Nevertheless, both Parkers know that their money, tens of thousands of dollars of it, is sitting in the Blue Cross coffers as part of the company’s billion dollar reserves. If the merger goes through, that money will flee the state. The Parkers believe that they and others who paid it should get it back.

What angers them even more, they wrote in an unanswered letter to the governor, is "the incredibly small number of top executives who figure to split up to $607 million in stock and cash from the pending merger, with no logical benefit for policy holders or care providers. This stinks to high heaven!"

This unconscionable transfer of funds "not only harms us, but all current and former Blue Cross enrollees and society at large," they wrote.

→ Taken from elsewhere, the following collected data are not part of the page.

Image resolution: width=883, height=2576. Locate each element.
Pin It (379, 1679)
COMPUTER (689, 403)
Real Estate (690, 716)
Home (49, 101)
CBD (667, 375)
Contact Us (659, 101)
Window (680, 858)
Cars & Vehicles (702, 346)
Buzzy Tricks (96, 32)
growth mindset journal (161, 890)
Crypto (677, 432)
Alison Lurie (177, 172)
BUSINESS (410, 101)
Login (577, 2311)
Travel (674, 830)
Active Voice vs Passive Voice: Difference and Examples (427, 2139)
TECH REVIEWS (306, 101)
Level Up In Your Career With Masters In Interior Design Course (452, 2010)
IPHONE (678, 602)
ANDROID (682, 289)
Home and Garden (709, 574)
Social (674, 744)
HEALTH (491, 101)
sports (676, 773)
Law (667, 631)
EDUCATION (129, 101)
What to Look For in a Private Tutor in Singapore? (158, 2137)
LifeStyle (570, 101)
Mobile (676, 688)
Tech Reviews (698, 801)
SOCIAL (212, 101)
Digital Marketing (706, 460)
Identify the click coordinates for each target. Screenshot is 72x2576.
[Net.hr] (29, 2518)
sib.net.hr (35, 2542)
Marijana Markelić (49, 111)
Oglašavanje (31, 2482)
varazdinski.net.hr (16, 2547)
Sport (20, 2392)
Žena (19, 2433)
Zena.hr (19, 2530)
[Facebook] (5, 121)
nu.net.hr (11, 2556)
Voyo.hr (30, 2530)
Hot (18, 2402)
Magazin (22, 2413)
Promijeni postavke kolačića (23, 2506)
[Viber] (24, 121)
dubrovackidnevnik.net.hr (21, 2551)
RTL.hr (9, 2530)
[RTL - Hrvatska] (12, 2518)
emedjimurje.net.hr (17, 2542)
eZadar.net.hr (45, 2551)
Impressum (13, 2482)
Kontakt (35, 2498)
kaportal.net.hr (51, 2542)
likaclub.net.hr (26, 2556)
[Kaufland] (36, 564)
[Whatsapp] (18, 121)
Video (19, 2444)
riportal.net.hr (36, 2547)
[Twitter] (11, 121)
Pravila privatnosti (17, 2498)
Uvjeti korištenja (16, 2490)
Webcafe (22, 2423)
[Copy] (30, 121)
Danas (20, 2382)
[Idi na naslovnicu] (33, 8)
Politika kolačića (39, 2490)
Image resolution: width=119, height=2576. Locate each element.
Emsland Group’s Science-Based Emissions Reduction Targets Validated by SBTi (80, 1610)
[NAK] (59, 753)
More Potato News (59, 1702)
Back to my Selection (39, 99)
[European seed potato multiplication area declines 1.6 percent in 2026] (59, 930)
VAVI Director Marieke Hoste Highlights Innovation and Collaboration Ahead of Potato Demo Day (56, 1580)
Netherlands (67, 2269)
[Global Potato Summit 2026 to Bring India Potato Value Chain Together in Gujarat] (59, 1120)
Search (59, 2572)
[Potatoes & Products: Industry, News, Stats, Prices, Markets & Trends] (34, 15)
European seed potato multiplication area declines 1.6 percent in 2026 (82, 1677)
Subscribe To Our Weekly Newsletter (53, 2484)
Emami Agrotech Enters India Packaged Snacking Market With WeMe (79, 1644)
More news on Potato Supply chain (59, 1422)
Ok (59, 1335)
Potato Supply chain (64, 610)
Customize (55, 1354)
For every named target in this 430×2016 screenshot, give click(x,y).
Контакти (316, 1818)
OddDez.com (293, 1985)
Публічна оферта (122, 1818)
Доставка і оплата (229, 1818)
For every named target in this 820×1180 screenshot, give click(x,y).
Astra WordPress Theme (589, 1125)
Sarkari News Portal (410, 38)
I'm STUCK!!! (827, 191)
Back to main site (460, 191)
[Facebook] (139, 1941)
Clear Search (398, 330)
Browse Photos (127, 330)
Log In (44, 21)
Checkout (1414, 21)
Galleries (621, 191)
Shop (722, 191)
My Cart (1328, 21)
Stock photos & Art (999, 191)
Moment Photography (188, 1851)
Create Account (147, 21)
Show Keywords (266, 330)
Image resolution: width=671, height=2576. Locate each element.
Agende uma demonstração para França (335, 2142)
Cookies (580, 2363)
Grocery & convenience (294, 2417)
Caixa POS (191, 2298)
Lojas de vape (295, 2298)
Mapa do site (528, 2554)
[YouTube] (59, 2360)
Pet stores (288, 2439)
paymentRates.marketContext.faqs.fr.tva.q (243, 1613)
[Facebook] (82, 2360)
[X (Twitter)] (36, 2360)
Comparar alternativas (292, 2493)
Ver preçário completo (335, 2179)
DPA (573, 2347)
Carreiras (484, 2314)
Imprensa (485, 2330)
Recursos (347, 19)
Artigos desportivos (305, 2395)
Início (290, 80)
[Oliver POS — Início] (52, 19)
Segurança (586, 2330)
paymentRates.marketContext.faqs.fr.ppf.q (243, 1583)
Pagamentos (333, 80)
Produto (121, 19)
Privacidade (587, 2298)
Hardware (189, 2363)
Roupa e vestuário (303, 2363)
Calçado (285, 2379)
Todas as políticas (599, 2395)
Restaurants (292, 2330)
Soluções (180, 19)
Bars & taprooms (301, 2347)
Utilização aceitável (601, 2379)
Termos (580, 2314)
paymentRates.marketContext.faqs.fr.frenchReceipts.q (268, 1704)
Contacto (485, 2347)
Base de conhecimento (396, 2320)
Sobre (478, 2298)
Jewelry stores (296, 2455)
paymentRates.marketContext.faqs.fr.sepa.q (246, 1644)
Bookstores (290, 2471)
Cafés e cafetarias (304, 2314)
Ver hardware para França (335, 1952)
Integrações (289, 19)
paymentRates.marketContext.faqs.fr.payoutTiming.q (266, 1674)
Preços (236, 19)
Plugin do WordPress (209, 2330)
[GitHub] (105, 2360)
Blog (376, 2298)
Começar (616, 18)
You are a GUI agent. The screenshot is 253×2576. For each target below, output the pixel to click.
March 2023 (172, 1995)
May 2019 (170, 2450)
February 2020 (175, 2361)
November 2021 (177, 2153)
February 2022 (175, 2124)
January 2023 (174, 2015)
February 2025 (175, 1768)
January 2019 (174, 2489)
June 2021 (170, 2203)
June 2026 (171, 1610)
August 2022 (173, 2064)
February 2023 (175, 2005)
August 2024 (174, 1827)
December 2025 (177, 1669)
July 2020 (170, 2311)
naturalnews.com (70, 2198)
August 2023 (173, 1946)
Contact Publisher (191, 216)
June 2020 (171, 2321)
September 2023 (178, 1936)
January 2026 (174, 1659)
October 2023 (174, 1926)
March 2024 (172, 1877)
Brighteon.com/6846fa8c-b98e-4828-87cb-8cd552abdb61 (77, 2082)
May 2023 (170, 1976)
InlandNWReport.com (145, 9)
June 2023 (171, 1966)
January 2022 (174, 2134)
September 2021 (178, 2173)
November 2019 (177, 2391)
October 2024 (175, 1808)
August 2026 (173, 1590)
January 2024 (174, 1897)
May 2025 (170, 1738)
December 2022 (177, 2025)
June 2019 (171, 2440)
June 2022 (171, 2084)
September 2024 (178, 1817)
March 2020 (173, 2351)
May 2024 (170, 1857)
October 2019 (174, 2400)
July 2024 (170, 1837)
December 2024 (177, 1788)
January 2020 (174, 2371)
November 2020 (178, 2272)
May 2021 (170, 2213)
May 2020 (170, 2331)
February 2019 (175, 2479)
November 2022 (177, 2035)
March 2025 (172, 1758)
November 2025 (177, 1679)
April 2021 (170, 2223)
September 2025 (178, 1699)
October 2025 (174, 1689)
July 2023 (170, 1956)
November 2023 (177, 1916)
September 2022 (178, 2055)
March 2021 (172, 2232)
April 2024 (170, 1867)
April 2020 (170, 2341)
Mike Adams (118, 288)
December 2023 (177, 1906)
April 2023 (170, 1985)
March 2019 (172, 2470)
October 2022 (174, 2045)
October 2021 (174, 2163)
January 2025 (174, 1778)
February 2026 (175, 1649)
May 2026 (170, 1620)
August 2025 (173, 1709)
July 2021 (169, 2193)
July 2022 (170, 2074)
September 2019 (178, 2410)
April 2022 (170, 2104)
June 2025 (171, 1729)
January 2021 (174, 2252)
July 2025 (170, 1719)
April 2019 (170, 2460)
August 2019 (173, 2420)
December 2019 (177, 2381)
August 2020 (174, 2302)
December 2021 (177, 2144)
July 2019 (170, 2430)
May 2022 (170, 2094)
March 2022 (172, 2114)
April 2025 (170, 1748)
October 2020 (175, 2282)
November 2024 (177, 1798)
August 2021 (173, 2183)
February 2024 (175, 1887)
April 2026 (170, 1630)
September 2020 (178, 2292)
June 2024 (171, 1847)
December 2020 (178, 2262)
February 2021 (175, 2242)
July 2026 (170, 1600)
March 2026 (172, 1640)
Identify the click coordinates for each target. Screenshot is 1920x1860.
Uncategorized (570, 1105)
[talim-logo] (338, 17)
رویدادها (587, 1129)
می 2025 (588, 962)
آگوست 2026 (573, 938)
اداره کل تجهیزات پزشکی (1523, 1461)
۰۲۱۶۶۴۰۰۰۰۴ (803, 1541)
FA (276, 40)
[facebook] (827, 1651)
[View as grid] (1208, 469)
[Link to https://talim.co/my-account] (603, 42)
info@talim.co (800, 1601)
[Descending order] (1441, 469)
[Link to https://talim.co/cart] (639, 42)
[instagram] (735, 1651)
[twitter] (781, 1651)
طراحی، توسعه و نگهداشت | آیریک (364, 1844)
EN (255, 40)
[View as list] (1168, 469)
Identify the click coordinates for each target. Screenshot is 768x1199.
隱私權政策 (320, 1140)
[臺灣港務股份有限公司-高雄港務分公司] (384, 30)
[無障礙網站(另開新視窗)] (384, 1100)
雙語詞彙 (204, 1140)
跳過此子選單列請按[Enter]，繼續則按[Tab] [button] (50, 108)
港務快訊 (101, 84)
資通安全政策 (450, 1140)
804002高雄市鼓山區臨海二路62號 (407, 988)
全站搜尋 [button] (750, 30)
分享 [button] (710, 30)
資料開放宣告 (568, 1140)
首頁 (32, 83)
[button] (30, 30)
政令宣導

Schwarzenegger, who receives money from the health care industry and pharmaceutical companies, has backed the merger. Only Insurance Commissioner John Garamendi, who derailed the merger express by refusing to rubber stamp it, stands in the way of it becoming a fait accompli.

The Parkers are not limiting their fight to the Wellpoint-Anthem merger, however. They see a need for top to bottom reform, beginning with the state regulating the industry.

"They’re sticking it to everybody," Pat says, but prey especially on the weak – people under COBRA, retirees, older people. "They are out of work and already struggling to maintain their medical insurance on limited incomes, trying not to go into retirement accounts or Social Security."

Blue Cross and its industry peers are "entitled to make a profit," Pat says, but not in a way that discards the people they are supposed to help.

"The whole system is completely out of control. I just don’t understand it."